● ARBEITSAUFTRÄGE
A: Beantworten Sie anhand des Auszugs zum Internationalen Gesellschaftsrecht diese Fragen:
(i) Welchem Recht unterstellt die Sitztheorie die Rechtsbeziehungen einer Gesellschaft?
(ii) Welche Artikel des AEUV werden für die Niederlassungsfreiheit genannt?
(iii) Wie heißt die Niederlassungsfreiheit, die Beschränkungen der Gründung von Agenturen, Zweigniederlassungen oder Tochtergesellschaften untersagt?
B: Schreiben Sie aus dem Auszug zum Internationalen Gesellschaftsrecht den Teil ab, der mit den Worten „Im Bereich des“ beginnt und mit „eine europarechtliche Dimension.“ endet.

● TEXTAUSZUG
****

Rz. 6

Im Bereich des Internationalen Gesellschaftsrechts ist in den vergangenen Jahren kein Stein auf dem anderen geblieben.[5] Die früher nahezu unangefochtene Sitztheorie hat die Rechtsbeziehungen einer Gesellschaft dem nach ihrer Auffassung sachnächsten Recht des Ortes unterstellt, wo die grundlegenden Entscheidungen der Unternehmensleitung effektiv in laufende Geschäftsführungsakte umgesetzt werden.[6] Die Gründungstheorie will die Gesellschaft dagegen derjenigen Rechtsordnung zuweisen, nach der sie gegründet und ausgestaltet worden ist und in der sie ihren statutarischen Sitz hat.[7] Daneben gibt es zahlreiche vermittelnde Ansichten.[8] Dieser früher rein kollisionsrechtliche Diskurs erreichte spätestens zu Beginn des 21. Jahrhunderts mit der Rechtsprechungsentwicklung des EuGH seit Centros[9] eine europarechtliche Dimension.

 

Rz. 7

Sämtliches innerstaatliche Recht, Sach- und Kollisionsrecht, steht unter dem Vorbehalt der Vereinbarkeit mit den Europäischen Grundfreiheiten, namentlich der Niederlassungsfreiheit der Art. 49, 54 AEUV.[10] Nach Art. 49 Abs. 2 AEUV "umfasst die Niederlassungsfreiheit die Aufnahme und Ausübung selbstständiger Erwerbstätigkeiten sowie die Gründung und Leitung von Unternehmen, insbesondere von Gesellschaften im Sinne des Artikels 54 Absatz 2, nach den Bestimmungen des Aufnahmestaats für seine eigenen Angehörigen". Art. 49 Abs. 1 Satz 1 AEUV statuiert in diesem Umfang die sog. primäre Niederlassungsfreiheit, wonach Beschränkungen der freien Niederlassung von Staatsangehörigen und Gesellschaften i.S.v. Art. 54 AEUV eines Mitgliedstaates in dem Hoheitsgebiet eines anderen verboten sind. Art. 49 Abs. 1 Satz 2, 54 AEUV untersagt Beschränkungen der Gründung von Agenturen, Zweigniederlassungen oder Tochtergesellschaften und enthält damit die sog. sekundäre Niederlassungsfreiheit. Die Niederlassungsfreiheit hat sich auf das deutsche Internationale Gesellschaftsrecht dergestalt ausgewirkt, als die bislang vorherrschende Sitztheorie zugunsten der Gründungstheorie weitestgehend aufgegeben werden musste.

****

Einträge aus einem Zeige-Datensatz
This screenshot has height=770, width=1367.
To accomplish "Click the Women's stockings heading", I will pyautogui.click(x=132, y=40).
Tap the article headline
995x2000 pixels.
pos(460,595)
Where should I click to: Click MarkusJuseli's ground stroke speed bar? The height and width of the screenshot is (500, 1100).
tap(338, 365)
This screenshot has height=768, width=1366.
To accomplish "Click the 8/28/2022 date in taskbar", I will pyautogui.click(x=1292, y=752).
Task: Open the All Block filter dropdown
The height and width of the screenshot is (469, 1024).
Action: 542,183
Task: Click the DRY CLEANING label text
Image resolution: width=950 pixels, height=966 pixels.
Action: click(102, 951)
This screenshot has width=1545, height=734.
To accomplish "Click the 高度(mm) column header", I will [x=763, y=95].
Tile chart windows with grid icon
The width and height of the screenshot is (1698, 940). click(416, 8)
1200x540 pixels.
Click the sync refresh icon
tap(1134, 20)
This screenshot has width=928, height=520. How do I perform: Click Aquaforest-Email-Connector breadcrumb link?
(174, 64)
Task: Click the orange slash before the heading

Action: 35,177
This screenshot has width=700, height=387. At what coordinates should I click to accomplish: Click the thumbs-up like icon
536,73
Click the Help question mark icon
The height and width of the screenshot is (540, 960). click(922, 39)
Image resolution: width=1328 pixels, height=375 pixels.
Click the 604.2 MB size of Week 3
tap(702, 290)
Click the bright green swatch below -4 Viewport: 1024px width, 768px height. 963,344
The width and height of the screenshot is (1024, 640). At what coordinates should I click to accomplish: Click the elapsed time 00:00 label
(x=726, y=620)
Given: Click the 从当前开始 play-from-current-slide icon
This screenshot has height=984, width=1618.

****

● LÖSUNGEN
A:
(i) Dem Recht des Ortes, wo die grundlegenden Entscheidungen der Unternehmensleitung effektiv in laufende Geschäftsführungsakte umgesetzt werden.
(ii) Art. 49 und 54 AEUV.
(iii) Die sogenannte sekundäre Niederlassungsfreiheit.

B:
Im Bereich des Internationalen Gesellschaftsrechts ist in den vergangenen Jahren kein Stein auf dem anderen geblieben.[5] Die früher nahezu unangefochtene Sitztheorie hat die Rechtsbeziehungen einer Gesellschaft dem nach ihrer Auffassung sachnächsten Recht des Ortes unterstellt, wo die grundlegenden Entscheidungen der Unternehmensleitung effektiv in laufende Geschäftsführungsakte umgesetzt werden.[6] Die Gründungstheorie will die Gesellschaft dagegen derjenigen Rechtsordnung zuweisen, nach der sie gegründet und ausgestaltet worden ist und in der sie ihren statutarischen Sitz hat.[7] Daneben gibt es zahlreiche vermittelnde Ansichten.[8] Dieser früher rein kollisionsrechtliche Diskurs erreichte spätestens zu Beginn des 21. Jahrhunderts mit der Rechtsprechungsentwicklung des EuGH seit Centros[9] eine europarechtliche Dimension.